EXERCISE AIM: Look through the data below, and copy each line that carries the word "date".

[Opening MATERIALS PROVIDED section]

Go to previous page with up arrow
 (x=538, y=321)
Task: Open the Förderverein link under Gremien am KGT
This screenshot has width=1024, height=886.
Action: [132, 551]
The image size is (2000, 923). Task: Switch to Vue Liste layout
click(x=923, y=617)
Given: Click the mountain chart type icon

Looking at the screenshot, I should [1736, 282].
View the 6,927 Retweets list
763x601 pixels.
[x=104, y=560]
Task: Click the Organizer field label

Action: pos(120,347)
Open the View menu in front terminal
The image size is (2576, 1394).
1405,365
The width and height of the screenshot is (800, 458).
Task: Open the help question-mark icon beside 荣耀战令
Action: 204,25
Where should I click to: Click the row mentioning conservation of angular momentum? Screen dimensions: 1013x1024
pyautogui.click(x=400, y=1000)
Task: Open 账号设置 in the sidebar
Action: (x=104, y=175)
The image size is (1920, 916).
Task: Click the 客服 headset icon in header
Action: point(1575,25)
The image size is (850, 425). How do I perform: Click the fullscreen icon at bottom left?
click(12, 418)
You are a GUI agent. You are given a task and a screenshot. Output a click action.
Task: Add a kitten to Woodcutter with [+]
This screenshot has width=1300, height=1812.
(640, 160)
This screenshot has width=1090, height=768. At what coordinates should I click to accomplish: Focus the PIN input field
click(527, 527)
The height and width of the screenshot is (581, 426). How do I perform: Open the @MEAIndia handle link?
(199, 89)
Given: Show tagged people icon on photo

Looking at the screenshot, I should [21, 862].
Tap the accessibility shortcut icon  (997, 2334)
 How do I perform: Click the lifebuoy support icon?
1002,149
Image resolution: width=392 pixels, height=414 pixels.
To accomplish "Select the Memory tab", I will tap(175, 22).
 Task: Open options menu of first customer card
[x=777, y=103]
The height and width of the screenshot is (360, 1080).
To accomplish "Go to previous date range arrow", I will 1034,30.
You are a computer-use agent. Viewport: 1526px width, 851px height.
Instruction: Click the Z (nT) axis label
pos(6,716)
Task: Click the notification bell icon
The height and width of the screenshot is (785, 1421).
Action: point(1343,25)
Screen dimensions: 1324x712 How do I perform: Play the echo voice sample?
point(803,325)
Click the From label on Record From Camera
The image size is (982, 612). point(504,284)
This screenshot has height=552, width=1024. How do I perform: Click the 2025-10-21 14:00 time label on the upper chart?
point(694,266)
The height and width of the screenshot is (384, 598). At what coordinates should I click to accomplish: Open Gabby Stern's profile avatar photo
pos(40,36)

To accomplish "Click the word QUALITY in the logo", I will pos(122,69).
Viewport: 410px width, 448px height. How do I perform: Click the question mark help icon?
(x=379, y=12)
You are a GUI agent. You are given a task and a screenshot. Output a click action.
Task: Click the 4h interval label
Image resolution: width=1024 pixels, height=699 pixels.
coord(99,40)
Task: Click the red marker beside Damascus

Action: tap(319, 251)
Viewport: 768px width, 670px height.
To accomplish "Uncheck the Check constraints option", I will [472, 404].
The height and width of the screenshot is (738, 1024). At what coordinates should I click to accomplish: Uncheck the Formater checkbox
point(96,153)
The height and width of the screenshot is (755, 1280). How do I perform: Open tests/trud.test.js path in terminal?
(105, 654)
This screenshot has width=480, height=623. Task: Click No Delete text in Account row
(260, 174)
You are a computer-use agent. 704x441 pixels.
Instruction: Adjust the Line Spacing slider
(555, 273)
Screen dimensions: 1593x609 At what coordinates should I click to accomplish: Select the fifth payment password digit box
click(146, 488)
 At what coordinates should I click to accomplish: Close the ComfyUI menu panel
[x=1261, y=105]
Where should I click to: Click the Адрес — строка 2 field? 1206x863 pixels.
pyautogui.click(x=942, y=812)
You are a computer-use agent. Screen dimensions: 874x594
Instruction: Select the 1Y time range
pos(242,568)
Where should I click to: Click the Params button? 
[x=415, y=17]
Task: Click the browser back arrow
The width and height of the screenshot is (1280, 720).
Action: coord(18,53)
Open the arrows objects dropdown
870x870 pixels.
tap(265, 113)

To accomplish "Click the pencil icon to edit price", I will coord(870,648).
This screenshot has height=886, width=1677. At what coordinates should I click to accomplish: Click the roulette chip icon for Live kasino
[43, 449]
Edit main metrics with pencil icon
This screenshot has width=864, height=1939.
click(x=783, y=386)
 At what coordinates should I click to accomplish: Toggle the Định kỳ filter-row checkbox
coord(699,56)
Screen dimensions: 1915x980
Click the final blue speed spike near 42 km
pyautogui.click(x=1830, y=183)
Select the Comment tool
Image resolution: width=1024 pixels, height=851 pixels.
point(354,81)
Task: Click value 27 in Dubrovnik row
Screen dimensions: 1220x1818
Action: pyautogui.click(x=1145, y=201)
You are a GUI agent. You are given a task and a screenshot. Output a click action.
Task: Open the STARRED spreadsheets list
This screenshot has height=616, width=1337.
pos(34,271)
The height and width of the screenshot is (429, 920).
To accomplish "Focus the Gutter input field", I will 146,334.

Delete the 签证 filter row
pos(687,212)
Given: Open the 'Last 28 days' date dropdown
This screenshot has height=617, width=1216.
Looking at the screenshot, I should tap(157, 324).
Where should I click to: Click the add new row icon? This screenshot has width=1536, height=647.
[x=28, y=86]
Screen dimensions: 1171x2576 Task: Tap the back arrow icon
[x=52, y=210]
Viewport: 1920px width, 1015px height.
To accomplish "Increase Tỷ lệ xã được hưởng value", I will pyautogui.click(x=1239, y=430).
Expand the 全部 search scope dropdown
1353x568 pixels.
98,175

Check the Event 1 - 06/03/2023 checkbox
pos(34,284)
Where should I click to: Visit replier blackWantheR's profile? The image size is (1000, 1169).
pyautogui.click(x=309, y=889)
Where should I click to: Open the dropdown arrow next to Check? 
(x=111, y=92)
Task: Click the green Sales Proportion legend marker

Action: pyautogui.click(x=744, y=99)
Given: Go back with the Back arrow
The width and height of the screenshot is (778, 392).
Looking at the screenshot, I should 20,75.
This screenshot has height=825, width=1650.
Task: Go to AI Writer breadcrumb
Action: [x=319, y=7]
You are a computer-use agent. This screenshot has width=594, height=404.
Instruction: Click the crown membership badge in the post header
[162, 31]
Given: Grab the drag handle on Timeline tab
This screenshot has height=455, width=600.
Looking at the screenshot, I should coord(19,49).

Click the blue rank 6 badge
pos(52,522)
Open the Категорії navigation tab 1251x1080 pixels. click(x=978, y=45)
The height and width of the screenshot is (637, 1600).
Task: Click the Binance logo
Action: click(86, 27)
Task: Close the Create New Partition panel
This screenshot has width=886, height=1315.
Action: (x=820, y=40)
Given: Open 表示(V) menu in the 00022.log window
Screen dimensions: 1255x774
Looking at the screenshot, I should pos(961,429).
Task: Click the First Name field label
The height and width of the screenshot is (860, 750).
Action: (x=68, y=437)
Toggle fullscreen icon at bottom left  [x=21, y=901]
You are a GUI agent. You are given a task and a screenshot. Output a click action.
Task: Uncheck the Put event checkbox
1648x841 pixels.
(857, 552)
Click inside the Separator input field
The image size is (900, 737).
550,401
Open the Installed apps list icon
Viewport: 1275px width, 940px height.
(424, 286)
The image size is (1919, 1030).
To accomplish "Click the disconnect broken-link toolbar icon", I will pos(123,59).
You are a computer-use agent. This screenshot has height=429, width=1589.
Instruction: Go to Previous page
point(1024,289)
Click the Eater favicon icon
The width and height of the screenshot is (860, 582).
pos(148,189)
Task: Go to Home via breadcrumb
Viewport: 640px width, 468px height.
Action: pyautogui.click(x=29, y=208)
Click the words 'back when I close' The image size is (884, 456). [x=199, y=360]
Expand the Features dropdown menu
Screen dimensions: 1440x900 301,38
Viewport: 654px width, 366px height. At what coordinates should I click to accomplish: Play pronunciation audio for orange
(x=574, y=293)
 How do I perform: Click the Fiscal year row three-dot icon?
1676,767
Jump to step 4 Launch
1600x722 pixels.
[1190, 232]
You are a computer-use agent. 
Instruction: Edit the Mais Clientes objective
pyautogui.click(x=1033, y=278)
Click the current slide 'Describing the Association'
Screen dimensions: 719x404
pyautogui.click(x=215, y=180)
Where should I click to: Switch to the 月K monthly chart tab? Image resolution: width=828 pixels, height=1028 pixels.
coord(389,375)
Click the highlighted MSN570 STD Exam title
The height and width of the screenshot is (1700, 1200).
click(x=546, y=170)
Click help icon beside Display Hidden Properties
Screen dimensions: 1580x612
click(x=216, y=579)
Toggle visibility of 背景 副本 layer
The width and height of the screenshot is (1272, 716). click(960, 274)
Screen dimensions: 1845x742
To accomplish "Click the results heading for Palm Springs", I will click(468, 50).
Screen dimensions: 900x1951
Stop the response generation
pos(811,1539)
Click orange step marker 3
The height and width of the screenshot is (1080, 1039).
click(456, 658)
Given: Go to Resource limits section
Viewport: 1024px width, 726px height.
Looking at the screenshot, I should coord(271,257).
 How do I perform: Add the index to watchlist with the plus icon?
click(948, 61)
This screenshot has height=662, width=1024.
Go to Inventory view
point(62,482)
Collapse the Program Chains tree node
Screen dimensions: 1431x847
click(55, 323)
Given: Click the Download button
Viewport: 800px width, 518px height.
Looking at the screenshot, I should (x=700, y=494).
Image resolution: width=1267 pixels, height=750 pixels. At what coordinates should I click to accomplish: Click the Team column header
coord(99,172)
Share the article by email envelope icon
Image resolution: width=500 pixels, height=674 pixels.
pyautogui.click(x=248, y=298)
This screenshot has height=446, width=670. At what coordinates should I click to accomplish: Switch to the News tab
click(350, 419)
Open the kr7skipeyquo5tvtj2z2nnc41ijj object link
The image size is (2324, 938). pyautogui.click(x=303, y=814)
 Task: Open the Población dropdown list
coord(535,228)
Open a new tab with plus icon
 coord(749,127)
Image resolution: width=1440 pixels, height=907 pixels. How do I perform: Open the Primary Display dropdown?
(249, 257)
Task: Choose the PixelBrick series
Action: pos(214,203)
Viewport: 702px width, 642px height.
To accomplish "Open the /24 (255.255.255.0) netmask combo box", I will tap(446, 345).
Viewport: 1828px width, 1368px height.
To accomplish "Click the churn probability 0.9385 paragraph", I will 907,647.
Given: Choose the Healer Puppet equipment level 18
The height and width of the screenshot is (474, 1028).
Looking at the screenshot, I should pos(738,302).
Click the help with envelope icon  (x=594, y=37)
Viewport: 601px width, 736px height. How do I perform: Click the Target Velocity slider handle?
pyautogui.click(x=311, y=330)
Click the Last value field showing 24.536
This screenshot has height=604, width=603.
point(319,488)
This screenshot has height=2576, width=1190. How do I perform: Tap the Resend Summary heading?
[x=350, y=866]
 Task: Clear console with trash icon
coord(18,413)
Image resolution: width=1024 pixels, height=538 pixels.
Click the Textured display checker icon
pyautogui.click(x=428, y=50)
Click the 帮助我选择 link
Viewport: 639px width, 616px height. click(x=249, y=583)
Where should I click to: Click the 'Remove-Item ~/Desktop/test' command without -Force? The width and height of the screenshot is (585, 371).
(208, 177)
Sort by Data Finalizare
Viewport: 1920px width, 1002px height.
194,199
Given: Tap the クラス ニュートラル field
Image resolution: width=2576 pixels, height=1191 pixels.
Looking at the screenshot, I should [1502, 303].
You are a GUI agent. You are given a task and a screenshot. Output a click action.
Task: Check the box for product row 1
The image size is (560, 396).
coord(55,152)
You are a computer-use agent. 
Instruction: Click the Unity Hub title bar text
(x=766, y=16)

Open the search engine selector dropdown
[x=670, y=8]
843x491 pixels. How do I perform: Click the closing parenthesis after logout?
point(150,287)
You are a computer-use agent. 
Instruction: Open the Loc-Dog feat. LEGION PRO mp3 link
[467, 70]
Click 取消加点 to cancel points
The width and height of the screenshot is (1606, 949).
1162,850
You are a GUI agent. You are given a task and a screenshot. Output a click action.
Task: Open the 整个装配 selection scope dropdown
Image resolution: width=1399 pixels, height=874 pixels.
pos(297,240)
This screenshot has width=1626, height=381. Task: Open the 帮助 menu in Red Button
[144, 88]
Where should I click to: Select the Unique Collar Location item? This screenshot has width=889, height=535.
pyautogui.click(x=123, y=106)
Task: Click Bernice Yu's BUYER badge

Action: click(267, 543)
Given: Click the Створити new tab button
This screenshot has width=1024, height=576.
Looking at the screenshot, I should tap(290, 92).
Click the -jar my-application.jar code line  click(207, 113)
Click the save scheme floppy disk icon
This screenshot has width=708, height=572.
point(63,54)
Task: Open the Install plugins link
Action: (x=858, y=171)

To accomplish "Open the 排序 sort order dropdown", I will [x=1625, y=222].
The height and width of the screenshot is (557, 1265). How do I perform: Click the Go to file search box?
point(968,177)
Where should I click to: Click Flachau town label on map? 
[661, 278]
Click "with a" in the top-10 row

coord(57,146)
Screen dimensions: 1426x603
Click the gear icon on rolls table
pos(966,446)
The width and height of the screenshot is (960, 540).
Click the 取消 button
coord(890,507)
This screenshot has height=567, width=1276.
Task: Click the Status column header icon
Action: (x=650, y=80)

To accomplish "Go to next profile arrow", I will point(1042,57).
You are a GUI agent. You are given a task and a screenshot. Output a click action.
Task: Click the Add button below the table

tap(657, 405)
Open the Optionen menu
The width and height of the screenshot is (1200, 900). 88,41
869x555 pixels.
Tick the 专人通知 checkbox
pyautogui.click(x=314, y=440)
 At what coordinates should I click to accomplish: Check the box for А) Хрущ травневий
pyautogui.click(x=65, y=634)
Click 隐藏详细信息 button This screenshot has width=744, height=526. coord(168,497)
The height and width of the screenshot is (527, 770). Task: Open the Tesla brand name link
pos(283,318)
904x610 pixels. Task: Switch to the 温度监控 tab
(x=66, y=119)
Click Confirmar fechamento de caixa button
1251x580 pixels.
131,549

[Closing MATERIALS PROVIDED section]

ANSWER FOR THIS EXERCISE:
To accomplish "Go to previous date range arrow", I will 1034,30.
Given: Open the 'Last 28 days' date dropdown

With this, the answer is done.